Introduction to Immunodetection

The steps used for immunological detection vary little and are summarized in the western blotting workflow below.

After the proteins have been transferred to the membrane, the membrane is blocked, incubated with a primary antibody, washed, incubated with a secondary antibody, and washed again. The primary antibody is specific for the protein of interest and the secondary antibody enables its detection. The secondary antibody can be radiolabeled, labeled with a fluorescent compound or gold particles, or conjugated to an enzyme such as alkaline phosphatase (AP) or horseradish peroxidase (HRP) for subsequent detection.

For many years, radiolabeled secondary antibodies were the method of choice for detection, but newer detection reagents have enabled less hazardous and more user-friendly methodologies, while maintaining the same degree of sensitivity. Available detection methods now also include colorimetric, chemiluminescence, fluorescence, bioluminescence, chemifluorescence, and immunogold detection.

Western blotting workflow.

Following transfer, unoccupied binding sites on the membranes must be blocked to prevent nonspecific binding of probes; failure to completely block these sites can lead to high background. A variety of blocking reagents are available, including gelatin, nonfat milk, and bovine serum albumin (BSA), which are compared in the table below. The detection system can be optimized for minimal background with no loss of signal by testing several reagents. The type of membrane also affects the selection of the blocker.
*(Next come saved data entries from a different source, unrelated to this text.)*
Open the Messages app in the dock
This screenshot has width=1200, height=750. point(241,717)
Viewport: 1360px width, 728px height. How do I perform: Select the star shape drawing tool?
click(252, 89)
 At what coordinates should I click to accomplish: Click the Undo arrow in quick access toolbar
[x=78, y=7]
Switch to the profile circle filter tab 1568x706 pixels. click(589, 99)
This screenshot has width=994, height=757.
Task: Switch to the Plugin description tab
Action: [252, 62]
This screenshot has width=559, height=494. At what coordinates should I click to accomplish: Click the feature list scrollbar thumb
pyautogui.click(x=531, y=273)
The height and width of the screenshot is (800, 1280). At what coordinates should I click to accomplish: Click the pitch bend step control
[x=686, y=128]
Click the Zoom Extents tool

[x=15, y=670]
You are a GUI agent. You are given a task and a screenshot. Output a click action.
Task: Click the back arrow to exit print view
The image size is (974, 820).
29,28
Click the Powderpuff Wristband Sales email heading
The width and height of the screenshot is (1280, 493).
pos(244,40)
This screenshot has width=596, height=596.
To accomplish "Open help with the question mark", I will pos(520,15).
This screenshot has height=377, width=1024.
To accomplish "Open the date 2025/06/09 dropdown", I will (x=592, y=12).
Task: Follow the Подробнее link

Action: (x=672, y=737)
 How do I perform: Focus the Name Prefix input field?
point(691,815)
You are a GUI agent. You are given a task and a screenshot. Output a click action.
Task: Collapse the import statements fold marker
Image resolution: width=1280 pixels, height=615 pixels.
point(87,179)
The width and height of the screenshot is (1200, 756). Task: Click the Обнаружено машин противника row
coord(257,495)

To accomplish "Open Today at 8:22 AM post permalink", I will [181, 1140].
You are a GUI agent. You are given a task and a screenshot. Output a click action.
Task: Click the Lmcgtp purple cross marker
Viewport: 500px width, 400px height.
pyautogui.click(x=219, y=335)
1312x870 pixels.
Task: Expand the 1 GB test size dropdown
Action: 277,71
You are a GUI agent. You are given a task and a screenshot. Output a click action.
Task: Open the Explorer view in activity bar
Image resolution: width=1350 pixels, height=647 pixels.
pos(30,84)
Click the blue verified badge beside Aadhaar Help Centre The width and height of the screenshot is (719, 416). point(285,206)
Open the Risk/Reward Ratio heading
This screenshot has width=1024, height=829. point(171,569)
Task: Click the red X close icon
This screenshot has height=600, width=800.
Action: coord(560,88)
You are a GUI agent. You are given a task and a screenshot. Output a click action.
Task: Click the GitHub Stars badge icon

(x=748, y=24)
Comparison of blocking reagents.

A typical immunodetection experimental system utilizes two rounds of antibody incubation:

• The primary antibody, which is directed against the target antigen; the antigen may be a ligand on a protein, the protein itself, a specific epitope on a protein, or a carbohydrate group
• The secondary antibody, which recognizes and binds to the primary antibody; it is usually conjugated to an enzyme such as AP or HRP, and an enzyme-substrate reaction is part of the detection process (see figure below)

Specific enzymatic detection of membrane-bound antigens.

Antibody incubations are generally carried out in antibody buffer containing Tris-buffered saline with Tween (TTBS) and a blocking reagent.

Washing the blot between the two antibody incubations and prior to detection removes excess antibody and prevents nonspecific binding. Although washing solutions and times may vary (depending on the antibodies and detection systems used), washes generally involve Tris-buffered saline (TBS) or phosphate-buffered saline (PBS). A detergent such as Tween 20 may be added to decrease background, but it may also adversely inhibit certain detection reactions (see the instruction manuals for details).

Immunodetection

* Tests for Monitoring Reagent Activity

1. Test the activity of the color development solution. Combine 1.0 ml of the color development solution with 10 µl of full-strength secondary antibody conjugate. The color reaction should occur immediately. If color fails to develop within a few minutes, the color development solution is inactive. Prepare a fresh working solution and repeat the color development assay.
2. Test the activity of the conjugate solution. Combine 1.0 ml of the color development solution tested above and 1.0 ml of the 1:3,000 dilution conjugate solution. A light-blue tinge should develop within 15 min. If color fails to develop within 25 min, the conjugate solution is suspect. Repeat the procedure with a freshly prepared dilution of conjugate.
3. Test the activity of the first antibody solution. Use an ELISA, RID, Ouchterlony immunodiffusion, or precipitation test to determine reactivity of the antibody with the antigen. If possible, repeat the assay procedure with a more concentrated primary antibody solution.